[Source material — start]

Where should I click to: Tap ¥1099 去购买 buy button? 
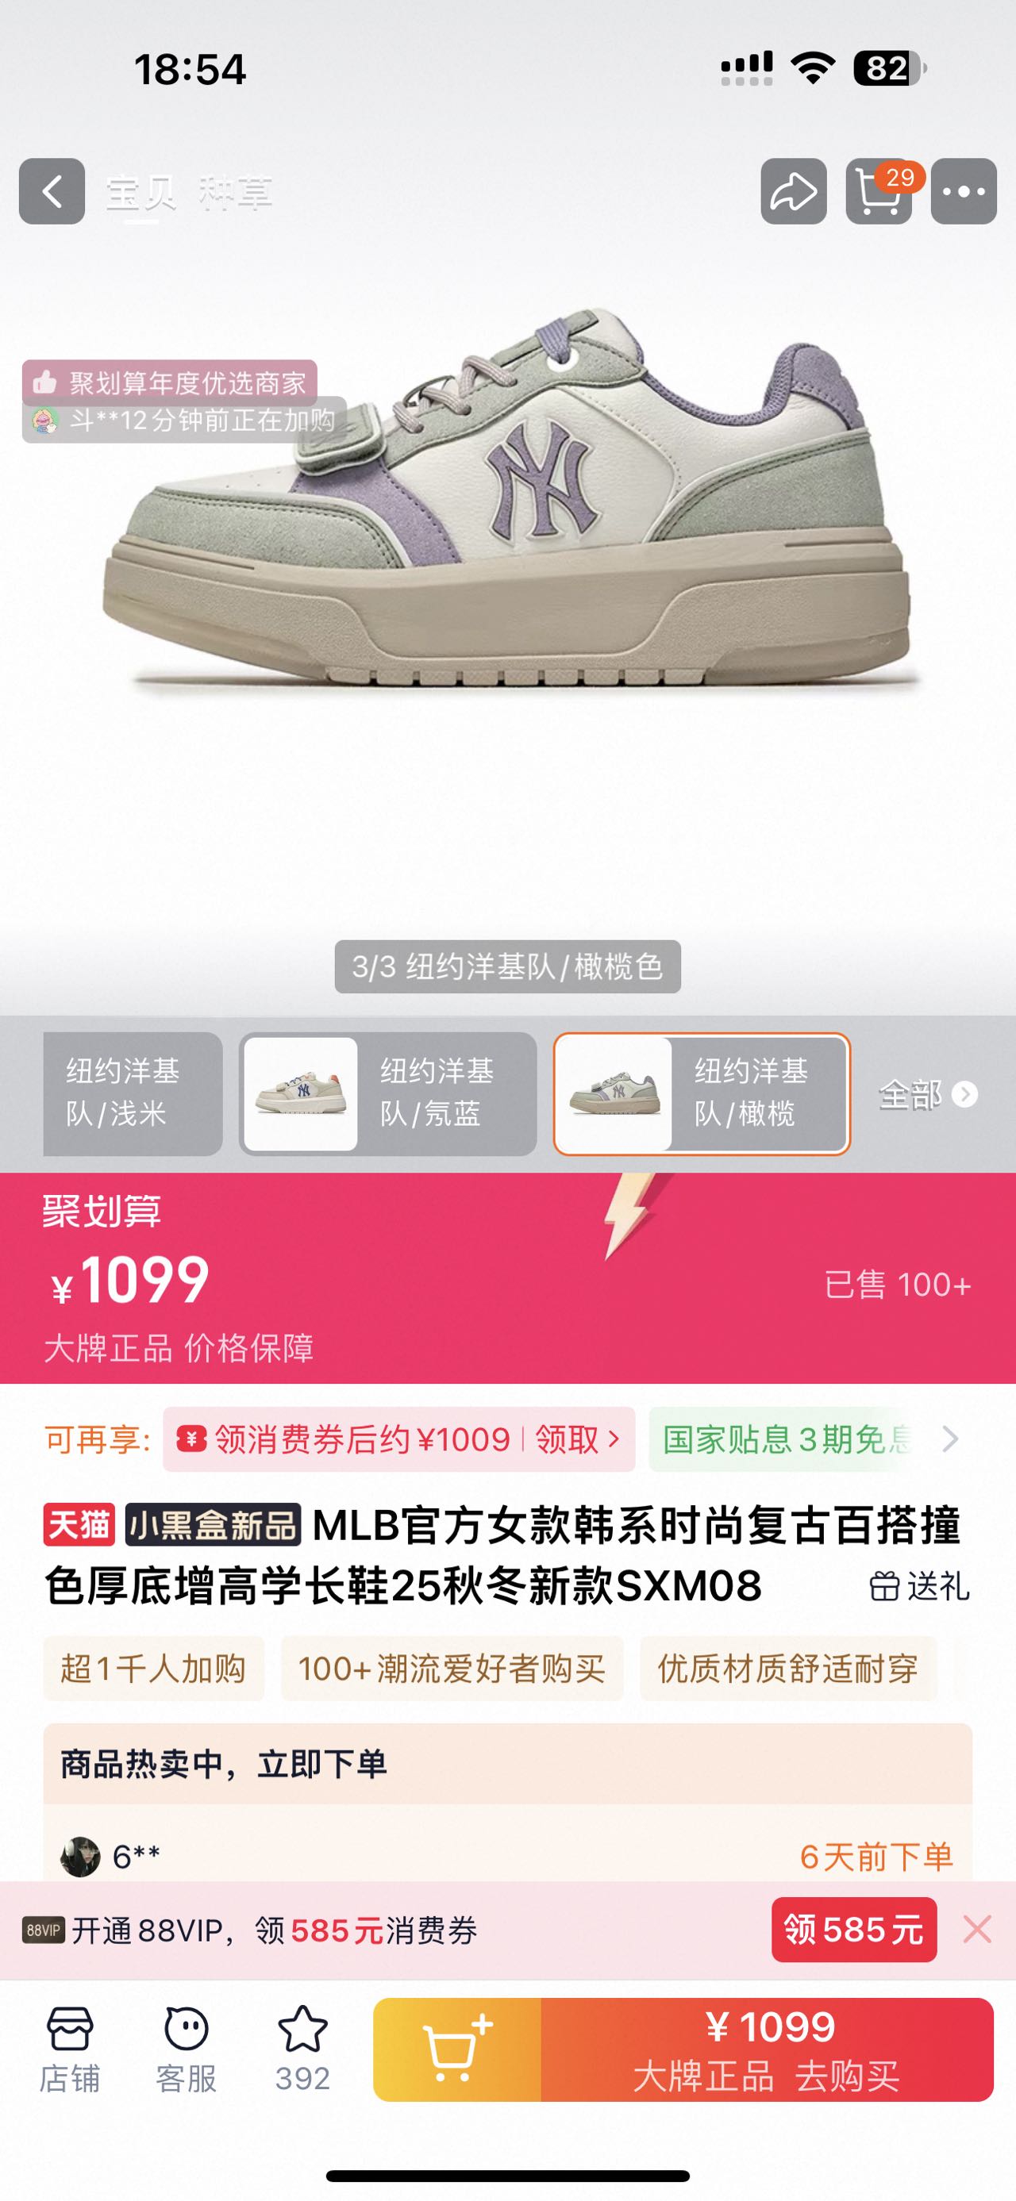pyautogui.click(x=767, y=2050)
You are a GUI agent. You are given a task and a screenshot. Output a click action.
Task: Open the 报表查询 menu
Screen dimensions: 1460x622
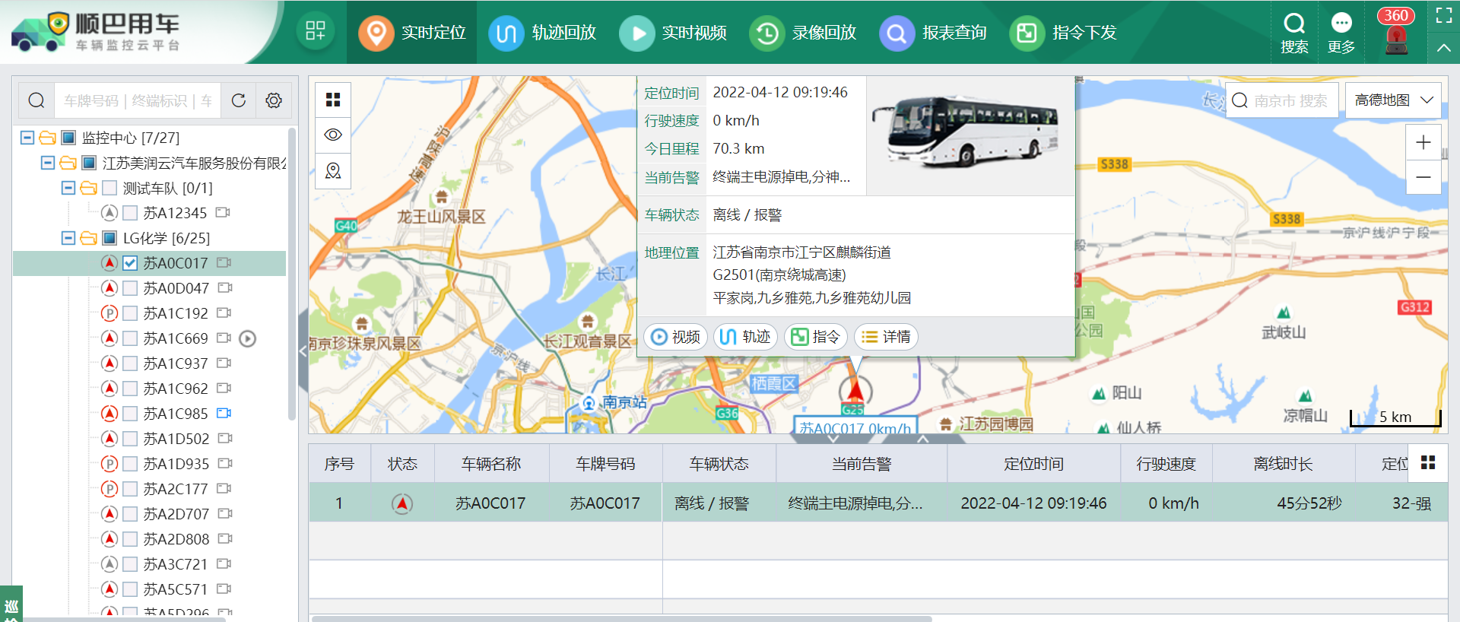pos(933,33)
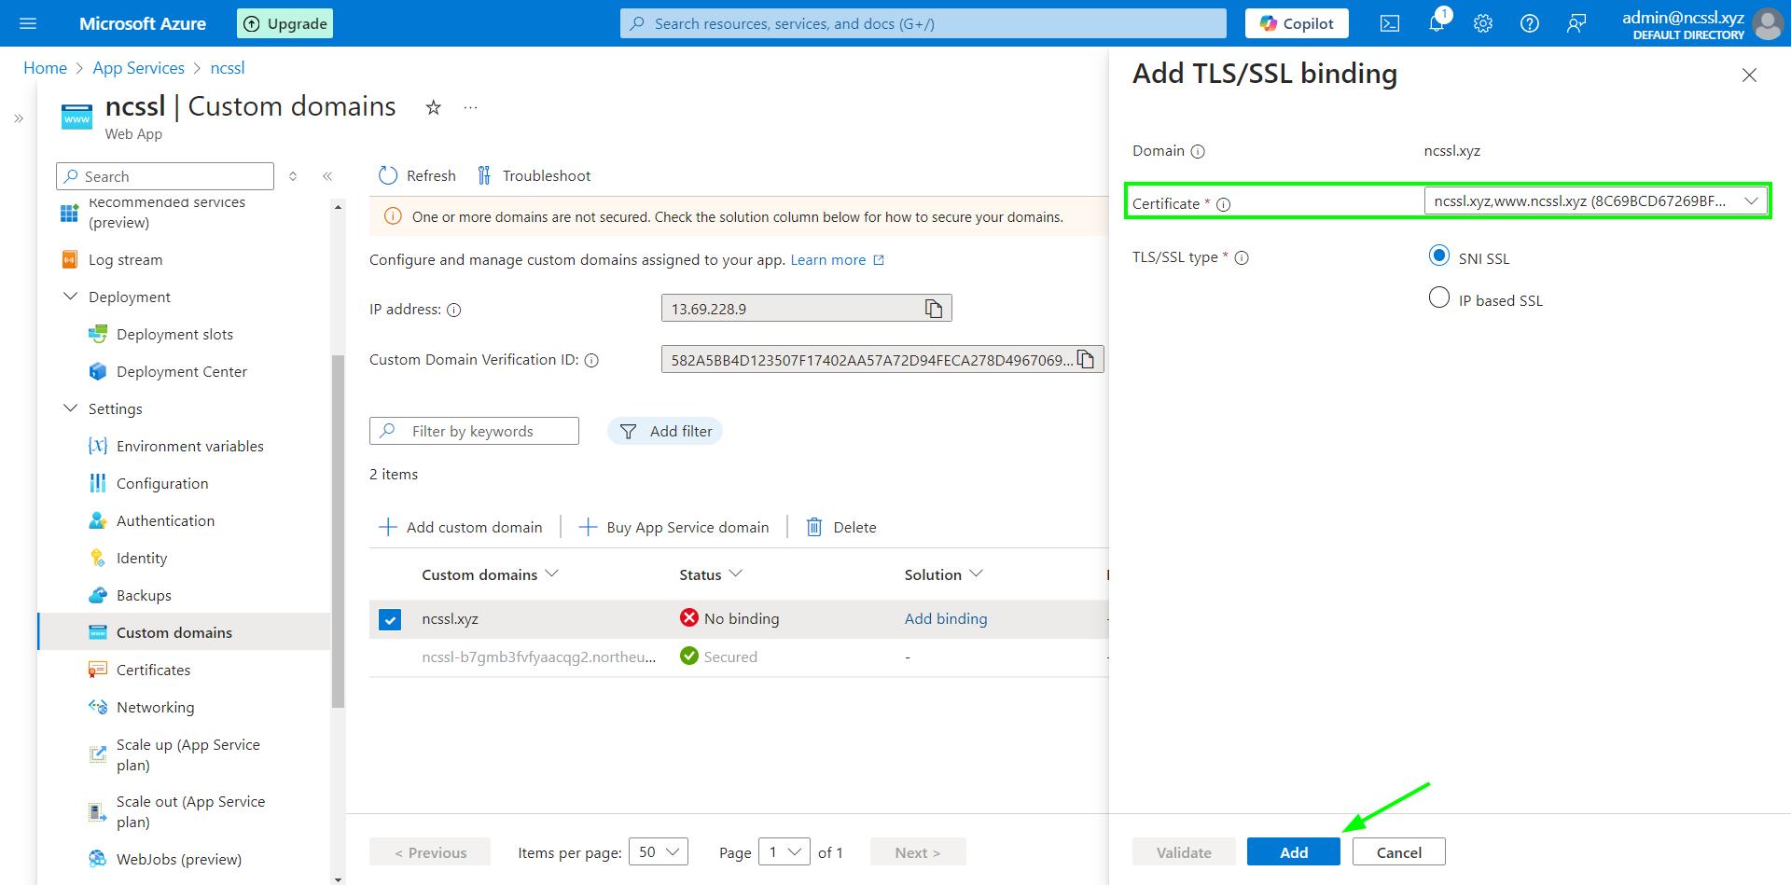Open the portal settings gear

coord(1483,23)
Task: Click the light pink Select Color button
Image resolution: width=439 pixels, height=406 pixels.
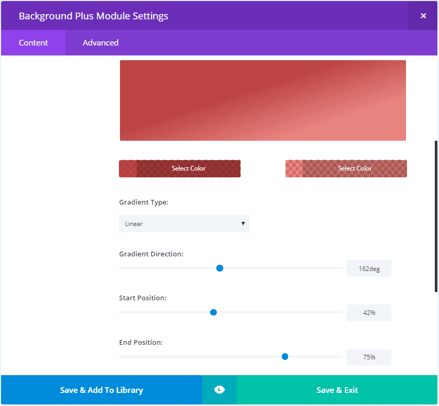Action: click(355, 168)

[Source material — finish]

§ What is needed: For this exercise, print all of the entries exactly as they appear, but without pictures.

§ Solution to the exercise:
Where should I click to: Tap ¥1099 去购买 buy button? 
pyautogui.click(x=767, y=2050)
You are a GUI agent. You are given a task and a screenshot. Output a click action.
Task: Open the 报表查询 menu
Screen dimensions: 1460x622
pos(933,33)
Open the portal settings gear

coord(1483,23)
Task: Click the light pink Select Color button
Image resolution: width=439 pixels, height=406 pixels.
Action: click(355, 168)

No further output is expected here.